As Hurricanes Franklin and Idalia strengthened in late August, NOAA scientists collected critical data from the air, sea surface, and underwater to enhance forecasts and increase scientific knowledge.

In less than two weeks, a fleet of strategically placed oceanographic instruments gathered temperature, salinity, and surface wind speed data, while NOAA’s Hurricane Hunter aircraft repeatedly flew into the storms to collect atmospheric data. Each element of this coordinated effort is an integral piece of the atmospheric puzzle that helps NOAA National Weather Service forecasters issue vital warnings and NOAA researchers better understand the storms, all with the goal of protecting lives and property.

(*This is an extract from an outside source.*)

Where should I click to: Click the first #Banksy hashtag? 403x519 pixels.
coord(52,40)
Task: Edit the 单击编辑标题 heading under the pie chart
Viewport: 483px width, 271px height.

NOAA conducted 17 operational and research missions into Hurricanes Franklin and Idalia from August 21 to August 31, 2023. The NOAA P-3 conducted operational missions to observe the location and intensity of both systems, and Tail Doppler Radar missions to gather data to improve hurricane model initial conditions and forecasts. The NOAA G-IV conducted one Tail Doppler Radar mission and numerous Synoptic Surveillance missions with the goal of improving forecasts. The aircraft captured the organization and development of both storms before and during the periods they underwent rapid intensification (when hurricane winds strengthen by 35 mph or more in 24 hours or less).